Task to carry out:
Answer these questions about the blog comments that follow:
1. To whom is the ingredient list addressed?
2. Which ingredient appears first in that list?
3. After reading the ingredients, what does the writer say to Sandra was the last go?

Text section:
-- Opening Marker --

I mean, MAYBE if you were talking about hitting a gay with a slab of bacon, or throwing hot bacon grease on a fag to disfigure him... but chasing one down the street?!?!?!?!?

Wow.

-pg

(oh, jenni, sorry about the juvenile fag talk on your blog... but we ARE pretty juvenile down here, and we think stuff like this is funny.
at least, i do..)

Jenni said...

Heather: Ingredients:
Egg whites, soybean oil, textured soy protein concentrate, modified corn starch, wheat gluten, natural and artificial flavors from non-meat sources. Contains 2% or less of glycerin, soy protein isolate, salt, hydrolyzed corn, soy, and wheat protein, sodium citrate, caramel color, propylene glycol, monocalcium phosphate, dried yeast, sodium tripolyphosphate, locust bean and guar gum, malic acid, sucrose, carrageenan, autolyzed yeast extract, vitamins and minerals [niacinamide, iron (ferrous sulfate), vitamin B1 (thiamin mononitrate), vitamin B6 (pyridoxine hydrochloride), vitamin B2 (riboflavin), vitamin B12 (cyanocobalamin)], red #3 for color, nonfat dry milk, disodium guanylate, and yellow #6 for color.

You're sorry you asked, aren't you...and frankly I'm sorry you asked too...Pretty Scarry, eh?

Sandra: Well, you were much braver than I. And after reading the ingredients I think that was my last go with Fake Bacon.

-- Closing Marker --

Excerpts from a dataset

-- Opening Marker --

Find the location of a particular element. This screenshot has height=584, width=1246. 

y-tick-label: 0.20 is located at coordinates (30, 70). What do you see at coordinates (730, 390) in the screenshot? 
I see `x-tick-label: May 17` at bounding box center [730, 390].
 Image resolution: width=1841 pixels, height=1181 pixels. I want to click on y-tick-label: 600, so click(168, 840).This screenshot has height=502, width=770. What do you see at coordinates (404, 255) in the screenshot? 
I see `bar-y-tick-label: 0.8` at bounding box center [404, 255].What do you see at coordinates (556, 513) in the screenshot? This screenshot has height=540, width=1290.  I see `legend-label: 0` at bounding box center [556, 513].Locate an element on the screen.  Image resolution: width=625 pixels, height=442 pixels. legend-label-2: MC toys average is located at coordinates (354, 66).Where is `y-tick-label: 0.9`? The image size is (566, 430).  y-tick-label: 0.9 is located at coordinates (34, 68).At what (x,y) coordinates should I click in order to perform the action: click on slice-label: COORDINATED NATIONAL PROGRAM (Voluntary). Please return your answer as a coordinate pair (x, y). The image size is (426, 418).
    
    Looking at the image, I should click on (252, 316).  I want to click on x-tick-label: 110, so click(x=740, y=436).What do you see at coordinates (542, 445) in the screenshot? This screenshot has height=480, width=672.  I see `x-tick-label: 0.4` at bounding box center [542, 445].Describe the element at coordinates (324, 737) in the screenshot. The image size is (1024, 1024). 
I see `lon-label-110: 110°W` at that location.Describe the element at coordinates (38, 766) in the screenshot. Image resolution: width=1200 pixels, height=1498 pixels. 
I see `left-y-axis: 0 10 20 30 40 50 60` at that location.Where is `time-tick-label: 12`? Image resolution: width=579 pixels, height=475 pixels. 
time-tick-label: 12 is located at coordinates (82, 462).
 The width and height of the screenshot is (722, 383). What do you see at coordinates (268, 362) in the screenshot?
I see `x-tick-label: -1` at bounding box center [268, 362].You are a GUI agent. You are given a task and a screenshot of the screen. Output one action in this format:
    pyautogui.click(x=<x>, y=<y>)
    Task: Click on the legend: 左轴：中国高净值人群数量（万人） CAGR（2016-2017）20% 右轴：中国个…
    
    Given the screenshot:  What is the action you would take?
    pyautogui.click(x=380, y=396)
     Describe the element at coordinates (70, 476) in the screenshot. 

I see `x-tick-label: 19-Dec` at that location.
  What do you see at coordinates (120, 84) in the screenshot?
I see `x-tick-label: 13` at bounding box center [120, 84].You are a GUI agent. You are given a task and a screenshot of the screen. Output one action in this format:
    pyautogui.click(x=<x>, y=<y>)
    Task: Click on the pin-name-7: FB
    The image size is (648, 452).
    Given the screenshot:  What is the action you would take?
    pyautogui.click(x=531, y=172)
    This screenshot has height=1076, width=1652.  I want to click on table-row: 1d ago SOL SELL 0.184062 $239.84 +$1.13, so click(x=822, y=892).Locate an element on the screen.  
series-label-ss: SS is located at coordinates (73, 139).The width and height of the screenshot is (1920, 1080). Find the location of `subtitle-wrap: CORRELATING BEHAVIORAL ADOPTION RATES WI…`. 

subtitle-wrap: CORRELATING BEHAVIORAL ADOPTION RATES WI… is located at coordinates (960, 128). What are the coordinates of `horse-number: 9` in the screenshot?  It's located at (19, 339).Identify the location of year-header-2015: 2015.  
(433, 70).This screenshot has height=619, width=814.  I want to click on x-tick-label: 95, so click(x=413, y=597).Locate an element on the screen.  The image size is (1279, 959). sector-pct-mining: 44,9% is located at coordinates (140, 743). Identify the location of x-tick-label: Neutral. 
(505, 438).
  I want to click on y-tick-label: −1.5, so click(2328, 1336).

-- Closing Marker --

Your solution:
1. Heather
2. Egg whites
3. Fake Bacon